Parmi les stéréotypes qui affectent les romans d’aventures exotiques, il en est un qui nous paraît irritant dans la mesure où il véhicule un contenu idéologique aujourd’hui difficilement supportable : la supériorité de la race blanche sur les autres et, à l’intérieur de cette race, la supériorité presque innée du Français sur les autres Blancs, extrêmement moins raffinés. On verra là un des poncifs des collections auxquelles appartiennent ces romans ; ceux-ci, étant destinés à de jeunes lecteurs, assumaient une fonction éducative de type traditionnel et ultraconservateur dans une société tout acquise aux « bienfaits » du colonialisme, de sorte qu’il n’était pas question de transgresser certains principes éditoriaux. Nous aurions donc tort de ne voir là que des aberrations mentales d’un esprit débile.
D’un autre sujet d’irritation peut naître en même temps un certain amusement. Il s’agit des nombreuses reprises que l’on constate d’un roman à l’autre, Simenon n’hésitant pas à se plagier lui-même dans ces fictions, non seulement de manière ponctuelle, mais en utilisant à nouveau sans vergogne la totalité d’une intrigue. L’exemple le plus frappant de ces auto-imitations est constitué par La femme qui tue, Une femme a tué et La Femme en deuil, trois romans qui racontent la même histoire de vengeance avec une intrigue semblable et plusieurs détails identiques.
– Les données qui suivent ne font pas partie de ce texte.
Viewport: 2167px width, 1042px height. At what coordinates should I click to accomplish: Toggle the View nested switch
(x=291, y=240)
Bien sûr, il y a tout de même dans ces cas des variations auxquelles s’attachera l’inconditionnel de Simenon ! Cet aficionado les recherchera aussi en passant de L’orgueil qui meurt à Dolorosa, de Marie-Mystère aux Étapes du mensonge, de La Femme 47 à La Femme ardente, de L’Homme de proie à Baisers mortels, de Train de nuit au Bonheur de Lili…
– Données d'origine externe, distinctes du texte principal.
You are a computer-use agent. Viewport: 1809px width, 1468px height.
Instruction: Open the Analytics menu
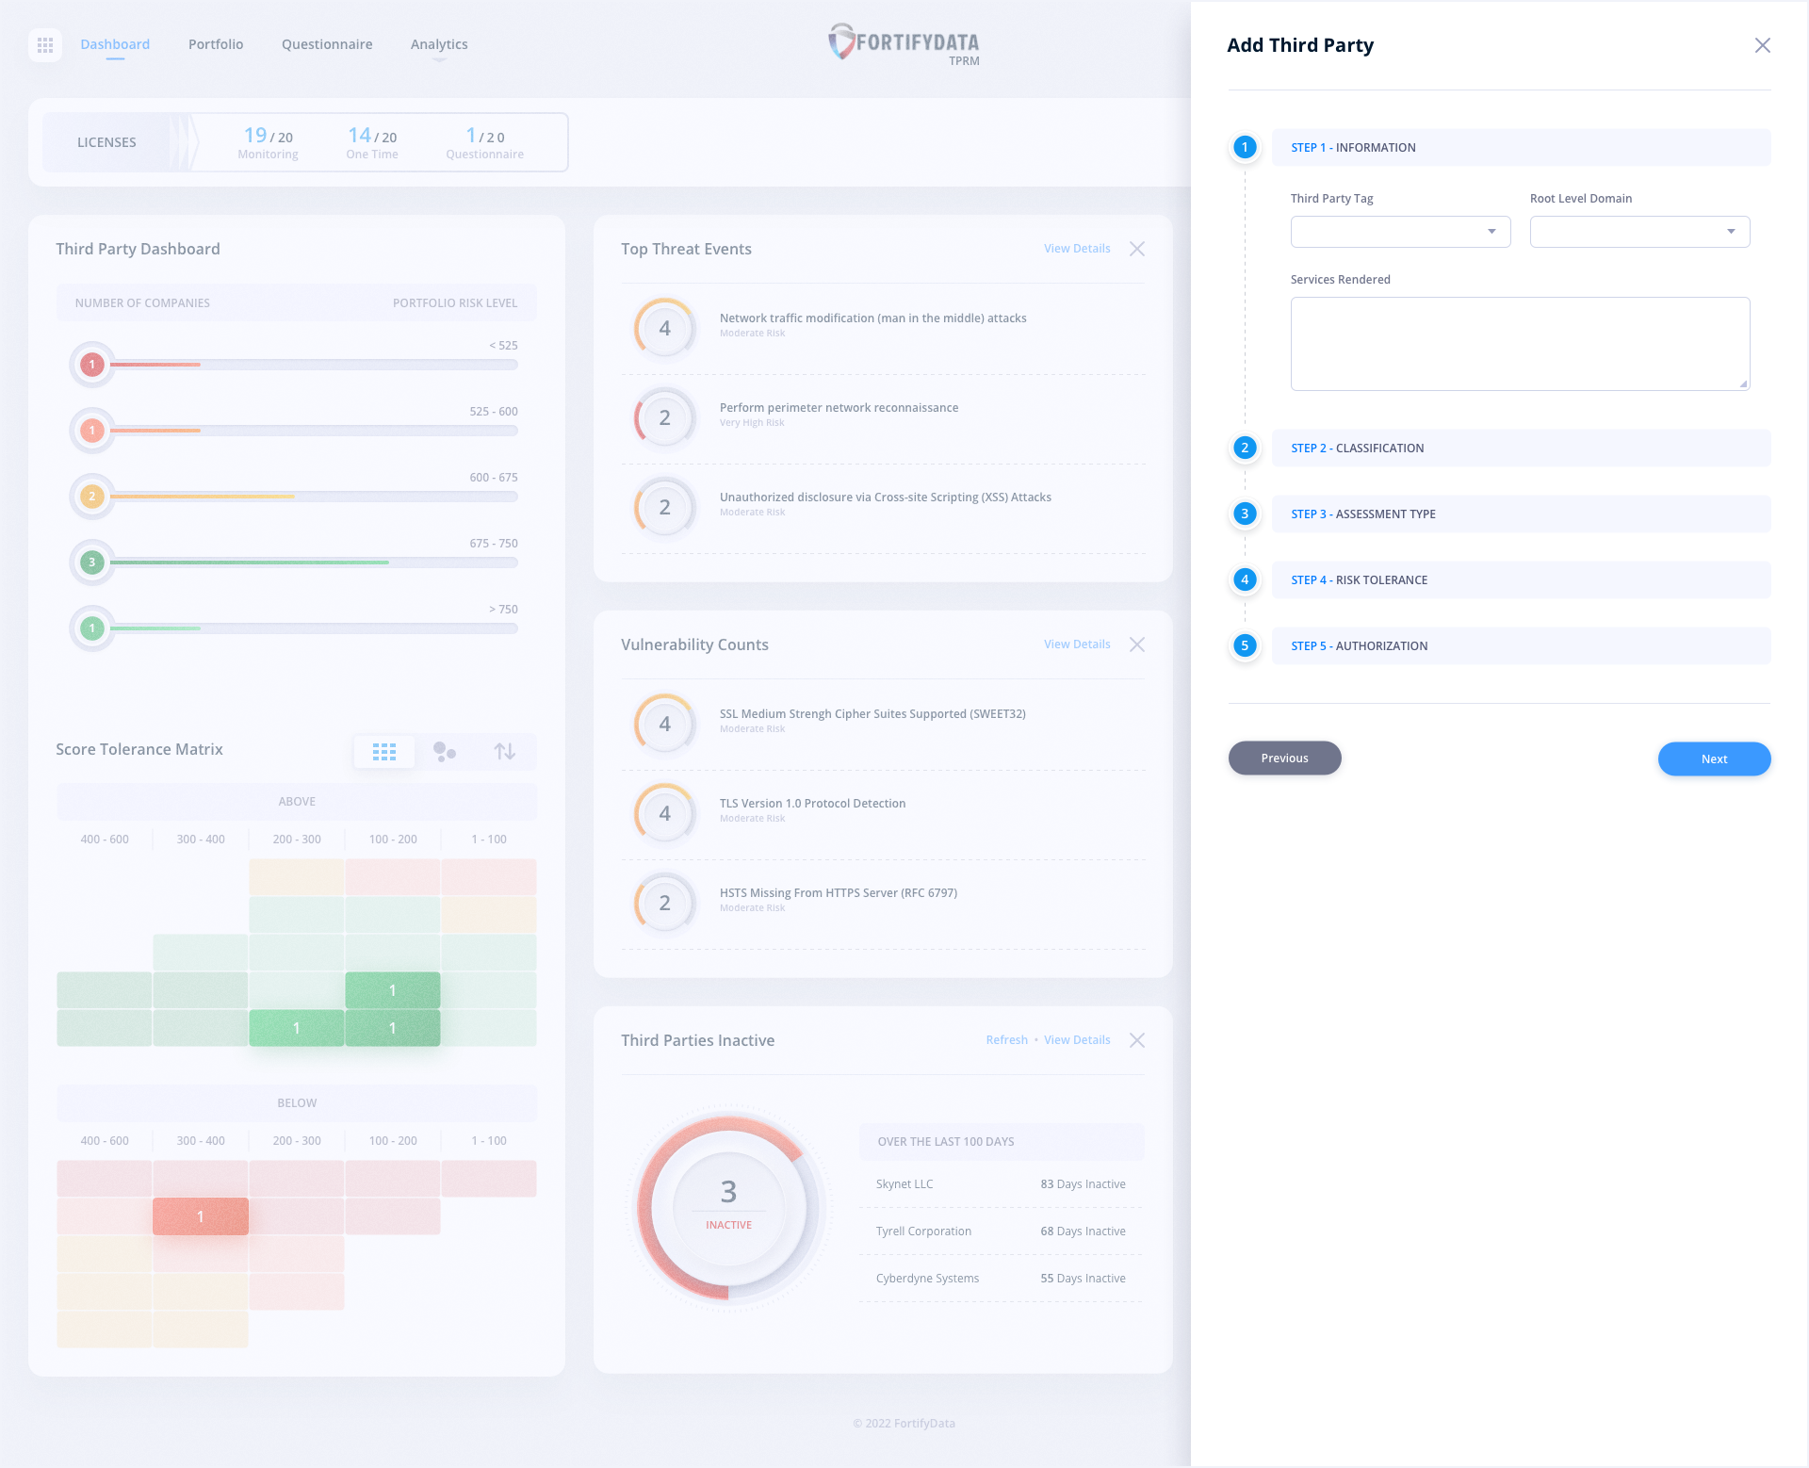tap(439, 44)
En outre, le lecteur de ces œuvres de jeunesse ne peut feindre de l’ignorer : s’il s’attache à ces écrits, c’est surtout pour se pencher sur la « préhistoire » d’un auteur devenu mondialement connu et en qui chacun reconnaît aujourd’hui un des écrivains marquants du 20e siècle. Dès lors, une des questions les plus intéressantes qui se posent à propos des romans populaires consiste à se demander si l’on y trouve des traces annonciatrices du futur Simenon. À cet égard, disons-le franchement et nettement : aucun ouvrage signé d’un pseudonyme ne peut laisser présager l’œuvre ultérieure, à l’exception peut-être de ceux où se font jour à la fois l’annonce d’un ton et l’approche d’une atmosphère, comme L’Homme à la cigarette, Le Château des Sables Rouges ou La Maison de l’inquiétude, par exemple.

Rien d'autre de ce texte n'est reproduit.